The above example shows the syntax for defining a compound type Compound_t that consists of:

  • the components K1, K2 and K3
  • the connectors C, D and E, such that C and D are connected and form a hierarchical connector
  • the exported ports xp of C and F and the exported port t of K3
  • the exported variable x of K3.

A graphical representation of the compound type is provided below. Notice that all the enabled interactions of connector C are visible from connector D through the port xp of C, e.g. if p and p,q are enabled, there are both visible from D. Since priorities are applied when exporting ports to the interface of a compound, only maximal interactions of C are visible from the interface port u though xp, e.g. if interaction p and p,q are enabled, only p,q is visible from u due to the default priority rule of maximal progress: p < p,q. Notice also that a port can be connected to several connectors (e.g. port q of K2), or can be exported and connected to connector(s) (e.g. ports xp of C and t of K3).


Example of a compound type.


  • accepts annotations
compound_type :=
  'compound type' compound_type_name '(' [data_parameter (',' data_parameter)*] ')'

inner_port_export :=
  'export port' port_reference (',' port_reference)* 'as' exported_name

inner_data_export :=
  'export data' data_reference 'as' exported_name

compound_priority_declaration :=
  'priority' priority_name
      ('*:*' | compound_interaction) '<' ('*:*' | compound_interaction)
      [ 'provided' compound_priority_guard ]

compound_interaction :=
  connector_name ':' ('*' | (port_reference (',' port_reference)*))

Execution sequences

A BIP2 model is equivalent to a labeled transition system (LTS) that defines all the allowed execution sequences. The model state is stored in the state of atomic components represented by variable values and the marking of the Petri nets. An execution sequence is a sequence of transitions or interactions that modify the global state. The transitions and interactions that are available in a certain state are defined as follows.

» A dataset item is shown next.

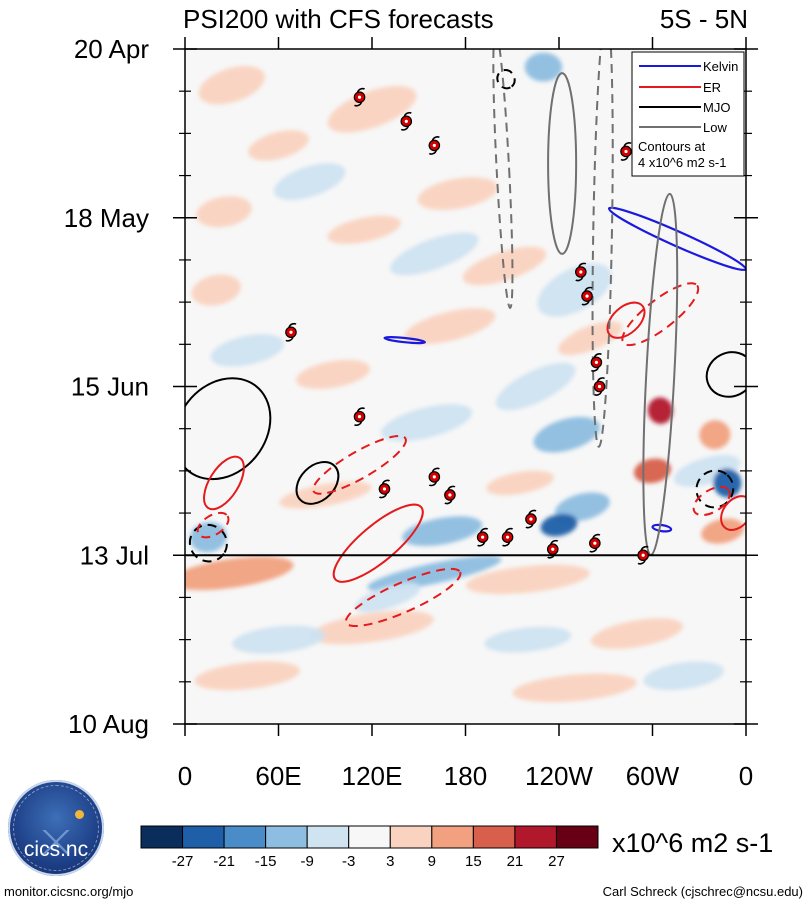 Image resolution: width=809 pixels, height=907 pixels. I want to click on footer-credit: Carl Schreck (cjschrec@ncsu.edu), so click(702, 892).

  • A transition of an atom A is executed from a state if it is enabled, is maximal and is not labeled by an exported internal port.
  • An interaction of a connector C is executed if it is enabled, is maximal and connector C does not export a port.

In a given state, only the non exported maximal transitions and interactions are allowed. During their execution, non maximal exported transitions or interactions are executed according to the hierarchy of connectors in the model.

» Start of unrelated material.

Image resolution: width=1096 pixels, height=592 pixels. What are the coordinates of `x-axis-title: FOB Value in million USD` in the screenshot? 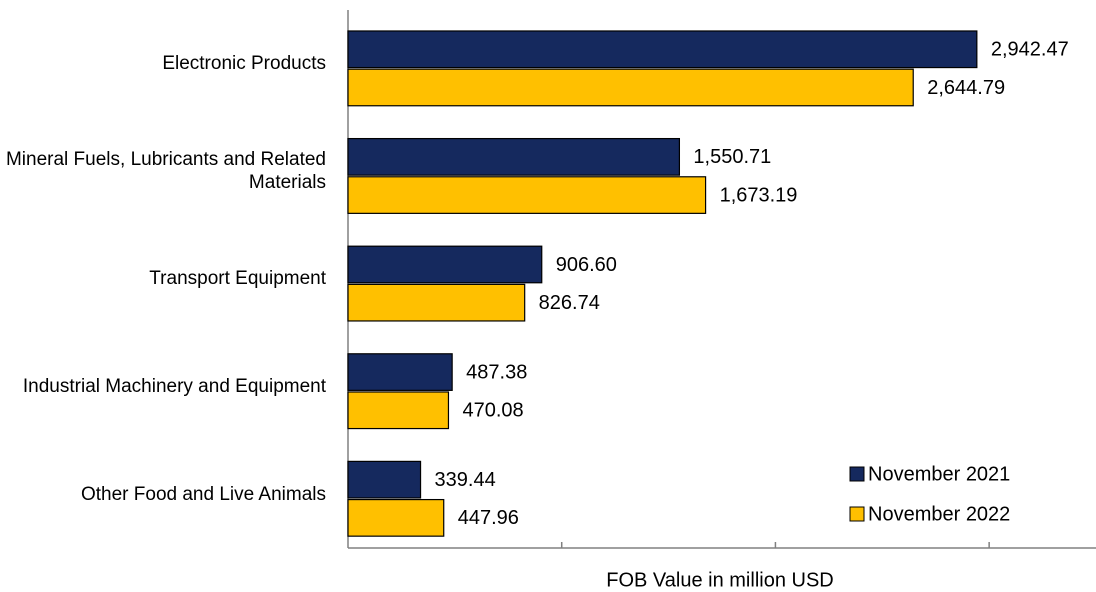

The execution of an enabled transition modifies the current state as follows:

  • marking of Petri nets are modified according to the triggering and target places of transitions, i.e. marks are removed from triggering places and are set in target places
  • variables are modified by the code associated with the transition.


If a place is both a triggering and a target place for a transition, its mark remains unchanged.

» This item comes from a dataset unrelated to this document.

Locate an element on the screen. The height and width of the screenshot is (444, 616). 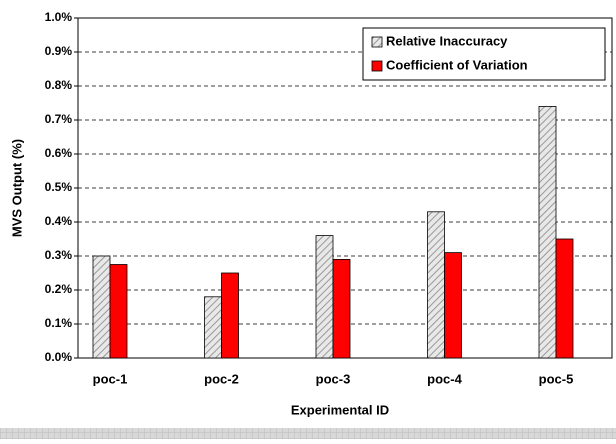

An interaction ‘p1,p2,...,pN‘ of a connector C, considering a particular combination of values for its ports, modifies the model state as follows.

First, the instructions associated with the down transfer function are performed for the values of the involved ports p1, ..., pN. Then, the state is modified according to the execution of ports p1, ..., pN.

  • The execution of an atom port is equivalent to the corresponding transition.
  • The execution of a compound port corresponds to the execution of the corresponding port.
  • The execution of a connector port corresponds to the execution of the corresponding interaction.


The execution of an interaction corresponds to the execution of at most one transition of each atom of the model. Since atoms have disjoint sets of variables and places, the state of the model resulting from the execution of an interaction is independent from the order of execution of the involved atoms.